Foi num dia assim que a viu pela primeira vez. O silêncio era interrompido apenas pelo virar de folhas. Após ter encontrado sem dificuldade o livro sobre o qual se debruçava há uma semana, dirigiu-se à mesa do costume. Encontrou-a ocupada por três livros empilhados no canto superior direito e um outro aberto, em cujas páginas tocavam as pontas de uma cabeleira loira. Sentou-se na mesa imediatamente à direita, de forma a poder recuperar o seu lugar assim que ficasse vago, mas não conseguiu concentrar-se na leitura.

No dia seguinte, o ritual repetiu-se. Ela tinha entrado na sua vida de forma indelével por uma mera questão de geografia e gostos semelhantes.

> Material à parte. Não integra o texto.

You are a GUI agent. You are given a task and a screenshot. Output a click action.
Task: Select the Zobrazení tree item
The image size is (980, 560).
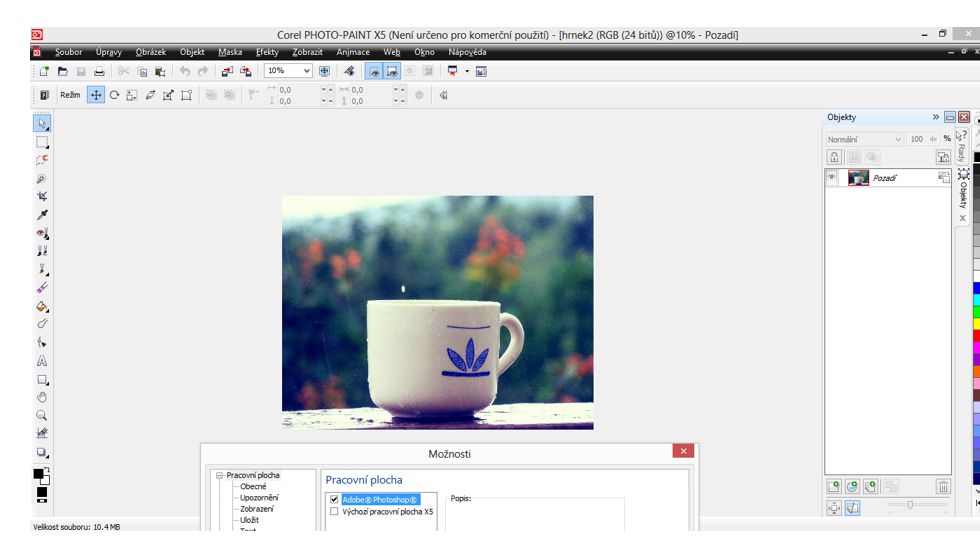coord(257,509)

Eram duas da tarde. Esperava-o pontualmente à porta do café onde se tinha apaixonado. Não entrou, porque tinham combinado ir ao cinema e estava a aproximar-se a hora do filme. Ele chegou dez minutos depois da hora marcada e abraçou-a. Ela sorriu, franziu o sobrolho e disse “Parece que vai chover.”.

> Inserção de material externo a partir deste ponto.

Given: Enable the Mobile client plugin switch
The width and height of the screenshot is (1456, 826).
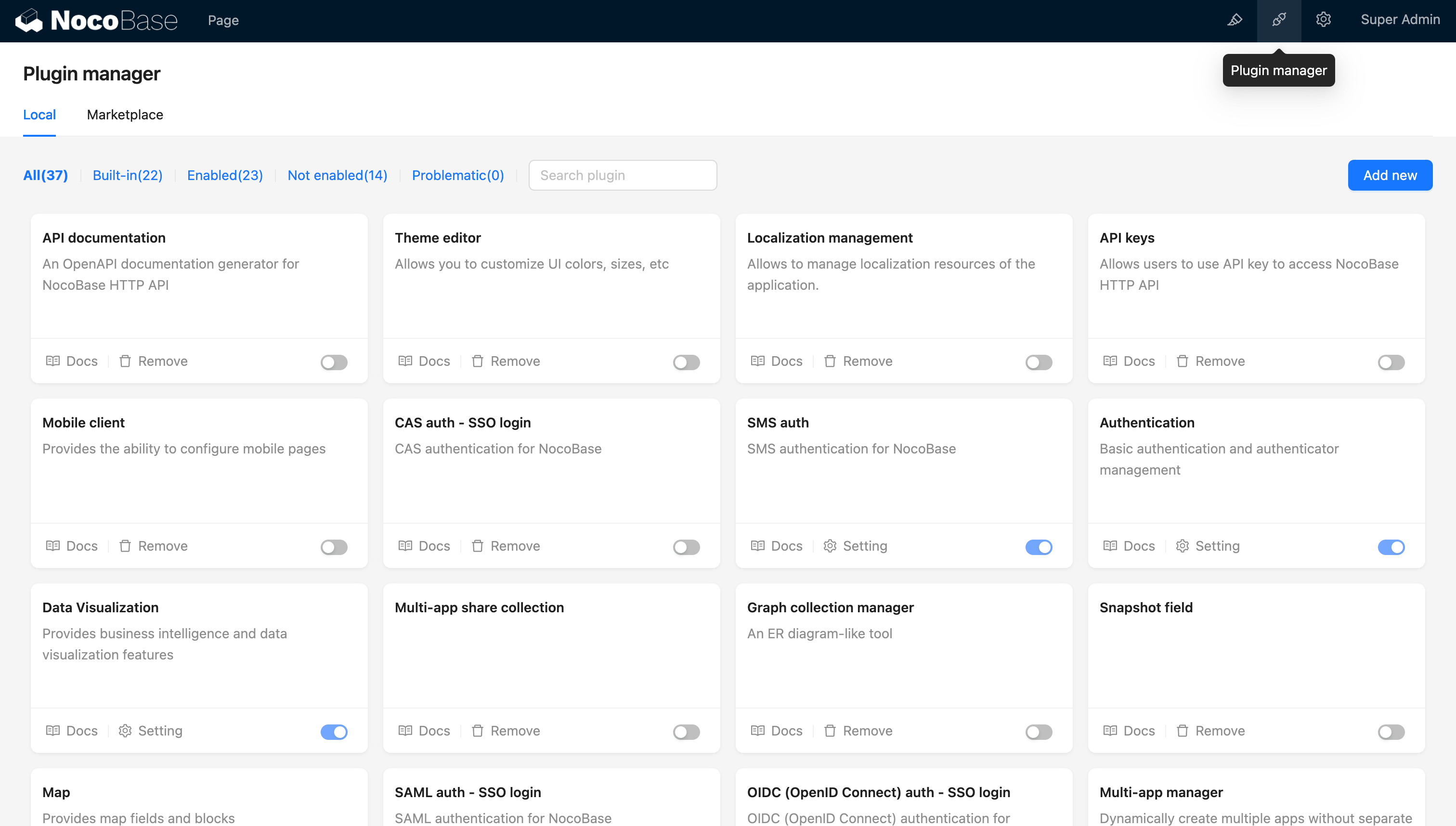Looking at the screenshot, I should pyautogui.click(x=334, y=547).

E choveu. Choveu nesse dia, no seguinte e no outro.

Tudo estava mais cinzento e, embora ela não soubesse apontar o momento exacto em que o tinha apreendido, sabia que era por causa dele. Talvez por ter repetido vezes sem conta aquela frase até ter passado a fazer parte do cumprimento; talvez por acreditar que ele era incapaz de se apaixonar. Os grandes olhos turvos que a enchiam de angústia e que ele teimava em manter abertos enquanto a beijava. Feriam-na apesar de lhe ter dito que era apenas nesse momento que via as cores em toda a sua dimensão, com o devido contraste, como se ela lhe cedesse os seus olhos esverdeados. A sensação de estar com alguém que vivia de pequenas felicidades emprestadas afligia-a e forçou-se a pôr-lhe termo.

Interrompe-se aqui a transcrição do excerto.